Ulster Unionist Party Leader Robin Swann MLA has accused the EU Commission of sacrificing its own beef sector and turning a blind eye to double standards after it agreed a trade deal with the South American trade bloc Mercosur.
Robin Swann said he was shocked at some parts of the deal that the EU shook hands with the Mercosur trade bloc on. The bloc comprises Brazil, Argentina, Paraguay and Uruguay.
Mr Swann added: “The reality is that no matter how we look at it this is a bad deal; it’s a bad deal for the EU beef farmer, it’s a worrying deal for the EU consumer and it’s an awful deal for the environment as it will be a huge driver for even faster deforestation.

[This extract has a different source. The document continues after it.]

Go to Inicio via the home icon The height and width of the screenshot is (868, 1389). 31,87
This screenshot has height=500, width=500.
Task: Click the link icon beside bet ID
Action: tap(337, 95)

“The deal - which will see 99,000 tonnes of South American beef entering the European market every year – is also a clear example of the EU turning a blind eye approach to double standards on crucial issues such as food quality and traceability.
“This was a calculated decision by the EU to move away from supporting its beef producers to now prioritise increasing German car sales in South America.
“Anger has rightly been building across a number of the other Member States since the deal was announced a week ago. I wouldn’t at all be surprised if the deal is yet blocked, especially when the dangers of South American farmers getting a formal foothold into the European food market are fully considered.
“In the meantime I have contacted DAERA seeking urgent clarity on the matter and whether, with Brexit imminently approaching, there is a chance that at the least the UK beef market won’t be threatened or sacrificed in the same way as every other EU beef farmer has been by this deal.”
DUP MEP Diane Dodds said the deal could only be translated as a massive blow to the affected sectors across the Member States including the United Kingdom.
She continued: “Some agri-food representatives have justifiably described it as a ‘stab in the back’ or ‘sell-out’ of our farmers. It also poses questions as to what future EU discussions with Australia and New Zealand will hold for agriculture.
“For Irish EU Commissioner Phil Hogan this represents a devastating end to his period in this office. Irish beef farmers will be heavily impacted by such a deal. The reaction has been one of fury from farming organisations in the Republic of of Ireland. If the Irish Government fails to deliver a more pragmatic and constructive approach to the backstop and the United Kingdom is forced to leave on WTO terms this will be a double blow to a sector that relies on the UK as its single biggest market in both value and volume,” Mrs Dodds continued.”
The reality of trade agreements has been laid bare in this deal. Many, during the referendum, claimed that farming and agri food was safer within the EU. Mercosur exposes that claim as nonsense. The opening up of markets will always require a degree of “give and take” but this deal exposes a sensitive sector and one which operates on slender margins. It appears that agriculture within the EU is not the safe haven that many expect - especially under the watch of an Irish Agriculture Commissioner. For those who have the responsibility of negotiating future UK trade deals post Brexit the lesson is obvious and equally important. Sensitive sectors, the quality, safety and traceability of our food should not be put at risk in the rush to open up markets. Our farmers and agri food sector have spent years and gone to great lengths to ensure that we have high quality food standards. We need to maintain that.”
Commenting on the environmental aspects of this deal Mrs Dodds said; “One of the most frustrating elements of this deal is that while our own farmers and indeed those across Europe are being asked to do more to protect and enhance the environment the EU is willing to bring more food in from countries like Brazil where woodland is being actively cleared at an alarming rate. The double standards from the EU are clear to see. Exporting our food production like this can only harm our environment.”